Когда мой отец Алексей приезжал в свою деревню и мама Лидия приезжала в свою, они встречались на «беседах» — в те времена так назывались встречи, на которые девушки приносили шитье, вышивку, а парни приходили с балалайками. Мой папа отлично играл на балалайке.
Началась Первая мировая война. В 1914 году Алексей попал на фронт, прослужил 2 года, был тяжело ранен и отправлен в тверской госпиталь. В госпитале случилась большая беда — эпидемия тифа, солдаты умирали каждый день. Алексей писал письма Лиде: «Или ты приедешь и заберешь меня, или я здесь скончаюсь». Лида, моя мама, отправилась на пароме в Тверь, забрала своего жениха и выходила его, после чего они поженились. В 1918 году состоялось венчание и свадьба в городе Молога.
Весной вода из ближайших к Мологе речек поднималась так, что затапливала деревни. Из одной деревни в другую крестьяне переплавлялись на лодочках, и это время, примерно март или апрель месяц, называлось у них «водополица», от слова «водополье».

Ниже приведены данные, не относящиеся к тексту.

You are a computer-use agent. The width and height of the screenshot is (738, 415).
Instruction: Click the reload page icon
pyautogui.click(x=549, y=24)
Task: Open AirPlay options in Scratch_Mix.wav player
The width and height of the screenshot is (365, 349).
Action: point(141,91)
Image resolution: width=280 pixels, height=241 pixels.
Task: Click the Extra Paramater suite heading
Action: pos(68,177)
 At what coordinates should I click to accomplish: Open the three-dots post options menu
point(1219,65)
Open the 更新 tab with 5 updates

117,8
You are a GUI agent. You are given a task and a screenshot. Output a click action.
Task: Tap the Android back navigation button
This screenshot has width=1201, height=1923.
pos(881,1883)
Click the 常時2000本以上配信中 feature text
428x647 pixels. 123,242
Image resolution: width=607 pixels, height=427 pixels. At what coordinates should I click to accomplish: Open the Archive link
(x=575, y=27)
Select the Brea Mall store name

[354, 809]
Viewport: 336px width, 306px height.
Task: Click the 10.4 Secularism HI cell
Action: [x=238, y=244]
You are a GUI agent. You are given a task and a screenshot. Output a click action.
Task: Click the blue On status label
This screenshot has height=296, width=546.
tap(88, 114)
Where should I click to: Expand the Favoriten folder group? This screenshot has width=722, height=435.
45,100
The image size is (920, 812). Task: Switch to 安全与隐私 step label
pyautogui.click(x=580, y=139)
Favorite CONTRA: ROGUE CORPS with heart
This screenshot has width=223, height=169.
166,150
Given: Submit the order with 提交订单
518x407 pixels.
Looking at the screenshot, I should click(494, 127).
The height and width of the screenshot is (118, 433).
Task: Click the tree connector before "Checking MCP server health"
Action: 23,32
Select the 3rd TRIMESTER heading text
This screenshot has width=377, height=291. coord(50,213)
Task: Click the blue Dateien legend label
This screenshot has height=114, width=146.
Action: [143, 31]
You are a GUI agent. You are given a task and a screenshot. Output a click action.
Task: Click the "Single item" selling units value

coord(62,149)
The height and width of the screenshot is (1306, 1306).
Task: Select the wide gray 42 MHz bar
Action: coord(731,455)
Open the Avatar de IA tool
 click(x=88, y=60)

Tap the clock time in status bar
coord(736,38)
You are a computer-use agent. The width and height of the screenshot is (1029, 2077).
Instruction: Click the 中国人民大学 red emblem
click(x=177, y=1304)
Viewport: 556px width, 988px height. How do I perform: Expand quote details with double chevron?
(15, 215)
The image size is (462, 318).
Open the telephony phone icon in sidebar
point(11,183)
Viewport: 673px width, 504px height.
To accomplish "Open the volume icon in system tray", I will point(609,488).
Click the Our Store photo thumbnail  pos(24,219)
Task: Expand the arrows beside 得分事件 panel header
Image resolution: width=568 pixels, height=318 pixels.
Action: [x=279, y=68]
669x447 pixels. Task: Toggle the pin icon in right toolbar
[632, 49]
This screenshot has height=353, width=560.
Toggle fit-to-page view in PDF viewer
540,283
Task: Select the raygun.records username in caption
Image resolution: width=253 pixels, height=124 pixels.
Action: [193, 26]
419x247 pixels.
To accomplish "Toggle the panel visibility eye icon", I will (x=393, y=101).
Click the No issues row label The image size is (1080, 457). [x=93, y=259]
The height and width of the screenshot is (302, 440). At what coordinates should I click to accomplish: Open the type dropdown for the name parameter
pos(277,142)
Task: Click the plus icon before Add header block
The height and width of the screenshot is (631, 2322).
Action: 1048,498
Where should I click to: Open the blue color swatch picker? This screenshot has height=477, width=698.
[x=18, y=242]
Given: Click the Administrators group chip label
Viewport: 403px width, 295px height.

Обширная территория, в том числе и город Молога, должны были исчезнуть под водой. Осенью 1939 года происходил наш переезд. Домик у нас был крепкий, красивый, такие дома приказали раскатать на бревна, каждое бревно подписать. Эти бревна организованным транспортом вместе с остальными перевозили к реке Мологе. Дома через реку и верховье Волги отправлялись до Рыбинска. Детей увозили по дороге, а дом вместе с родителями плыл по реке. Наш домик попал на улицу Крупской. Улицы не было совсем, было вырубленное поле, долго огромные пни оставались у нас в огороде. Дом быстро восстановили, и отец в тот же год посадил у дома яблони, у каждого в семье было по своему дереву.